Entries taken from a collection:
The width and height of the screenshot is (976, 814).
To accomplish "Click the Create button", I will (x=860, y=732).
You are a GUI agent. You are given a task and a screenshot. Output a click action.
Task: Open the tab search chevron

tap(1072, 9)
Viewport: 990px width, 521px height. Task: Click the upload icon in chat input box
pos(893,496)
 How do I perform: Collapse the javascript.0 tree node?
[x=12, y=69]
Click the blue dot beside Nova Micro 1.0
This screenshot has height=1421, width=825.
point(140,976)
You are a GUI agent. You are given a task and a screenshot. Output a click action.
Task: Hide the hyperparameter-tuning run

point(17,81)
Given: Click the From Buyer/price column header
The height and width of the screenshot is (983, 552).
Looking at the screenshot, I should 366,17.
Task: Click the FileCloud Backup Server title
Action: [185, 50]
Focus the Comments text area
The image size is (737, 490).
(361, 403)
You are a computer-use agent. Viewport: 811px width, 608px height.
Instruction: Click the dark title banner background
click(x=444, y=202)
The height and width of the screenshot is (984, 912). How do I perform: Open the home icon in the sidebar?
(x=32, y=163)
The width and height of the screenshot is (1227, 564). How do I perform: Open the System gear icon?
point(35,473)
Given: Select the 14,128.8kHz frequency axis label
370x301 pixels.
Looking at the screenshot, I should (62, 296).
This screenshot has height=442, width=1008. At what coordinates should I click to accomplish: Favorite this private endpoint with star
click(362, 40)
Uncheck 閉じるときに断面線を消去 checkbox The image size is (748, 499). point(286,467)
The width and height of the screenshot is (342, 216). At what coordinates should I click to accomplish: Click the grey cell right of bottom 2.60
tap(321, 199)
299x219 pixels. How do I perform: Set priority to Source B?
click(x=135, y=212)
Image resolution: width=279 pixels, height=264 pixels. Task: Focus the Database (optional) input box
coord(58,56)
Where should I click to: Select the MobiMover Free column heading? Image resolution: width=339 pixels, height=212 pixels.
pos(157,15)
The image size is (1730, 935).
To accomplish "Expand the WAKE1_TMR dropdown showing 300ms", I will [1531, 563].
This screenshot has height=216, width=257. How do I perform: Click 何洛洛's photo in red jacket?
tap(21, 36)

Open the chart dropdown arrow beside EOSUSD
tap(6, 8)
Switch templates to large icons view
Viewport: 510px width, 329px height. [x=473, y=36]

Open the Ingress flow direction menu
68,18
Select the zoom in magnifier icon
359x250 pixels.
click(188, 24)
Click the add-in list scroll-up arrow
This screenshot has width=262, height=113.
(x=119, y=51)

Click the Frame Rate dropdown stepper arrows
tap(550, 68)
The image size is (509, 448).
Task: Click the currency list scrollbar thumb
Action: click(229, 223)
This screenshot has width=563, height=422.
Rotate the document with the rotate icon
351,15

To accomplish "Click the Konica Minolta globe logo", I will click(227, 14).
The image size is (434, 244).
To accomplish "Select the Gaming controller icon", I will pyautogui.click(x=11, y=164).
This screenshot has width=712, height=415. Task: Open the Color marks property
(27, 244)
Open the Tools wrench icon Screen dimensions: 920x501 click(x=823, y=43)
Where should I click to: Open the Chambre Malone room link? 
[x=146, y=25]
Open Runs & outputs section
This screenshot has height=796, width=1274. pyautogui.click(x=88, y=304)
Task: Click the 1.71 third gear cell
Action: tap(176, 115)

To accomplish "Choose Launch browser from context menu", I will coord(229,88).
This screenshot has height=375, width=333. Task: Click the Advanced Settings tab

__EXERCISE INSTRUCTIONS__:
The full set of records is to be written out once more, word for word.

__WRITTEN ANSWER__:
The width and height of the screenshot is (976, 814).
To accomplish "Click the Create button", I will (x=860, y=732).
You are a GUI agent. You are given a task and a screenshot. Output a click action.
Task: Open the tab search chevron

tap(1072, 9)
Viewport: 990px width, 521px height. Task: Click the upload icon in chat input box
pos(893,496)
 How do I perform: Collapse the javascript.0 tree node?
[x=12, y=69]
Click the blue dot beside Nova Micro 1.0
This screenshot has height=1421, width=825.
point(140,976)
You are a GUI agent. You are given a task and a screenshot. Output a click action.
Task: Hide the hyperparameter-tuning run

point(17,81)
Given: Click the From Buyer/price column header
The height and width of the screenshot is (983, 552).
Looking at the screenshot, I should 366,17.
Task: Click the FileCloud Backup Server title
Action: [185, 50]
Focus the Comments text area
The image size is (737, 490).
(361, 403)
You are a computer-use agent. Viewport: 811px width, 608px height.
Instruction: Click the dark title banner background
click(x=444, y=202)
The height and width of the screenshot is (984, 912). How do I perform: Open the home icon in the sidebar?
(x=32, y=163)
The width and height of the screenshot is (1227, 564). How do I perform: Open the System gear icon?
point(35,473)
Given: Select the 14,128.8kHz frequency axis label
370x301 pixels.
Looking at the screenshot, I should (62, 296).
This screenshot has height=442, width=1008. At what coordinates should I click to accomplish: Favorite this private endpoint with star
click(362, 40)
Uncheck 閉じるときに断面線を消去 checkbox The image size is (748, 499). point(286,467)
The width and height of the screenshot is (342, 216). At what coordinates should I click to accomplish: Click the grey cell right of bottom 2.60
tap(321, 199)
299x219 pixels. How do I perform: Set priority to Source B?
click(x=135, y=212)
Image resolution: width=279 pixels, height=264 pixels. Task: Focus the Database (optional) input box
coord(58,56)
Where should I click to: Select the MobiMover Free column heading? Image resolution: width=339 pixels, height=212 pixels.
pos(157,15)
The image size is (1730, 935).
To accomplish "Expand the WAKE1_TMR dropdown showing 300ms", I will [1531, 563].
This screenshot has height=216, width=257. How do I perform: Click 何洛洛's photo in red jacket?
tap(21, 36)

Open the chart dropdown arrow beside EOSUSD
tap(6, 8)
Switch templates to large icons view
Viewport: 510px width, 329px height. [x=473, y=36]

Open the Ingress flow direction menu
68,18
Select the zoom in magnifier icon
359x250 pixels.
click(188, 24)
Click the add-in list scroll-up arrow
This screenshot has width=262, height=113.
(x=119, y=51)

Click the Frame Rate dropdown stepper arrows
tap(550, 68)
The image size is (509, 448).
Task: Click the currency list scrollbar thumb
Action: click(229, 223)
This screenshot has width=563, height=422.
Rotate the document with the rotate icon
351,15

To accomplish "Click the Konica Minolta globe logo", I will click(227, 14).
The image size is (434, 244).
To accomplish "Select the Gaming controller icon", I will pyautogui.click(x=11, y=164).
This screenshot has width=712, height=415. Task: Open the Color marks property
(27, 244)
Open the Tools wrench icon Screen dimensions: 920x501 click(x=823, y=43)
Where should I click to: Open the Chambre Malone room link? 
[x=146, y=25]
Open Runs & outputs section
This screenshot has height=796, width=1274. pyautogui.click(x=88, y=304)
Task: Click the 1.71 third gear cell
Action: tap(176, 115)

To accomplish "Choose Launch browser from context menu", I will coord(229,88).
This screenshot has height=375, width=333. Task: Click the Advanced Settings tab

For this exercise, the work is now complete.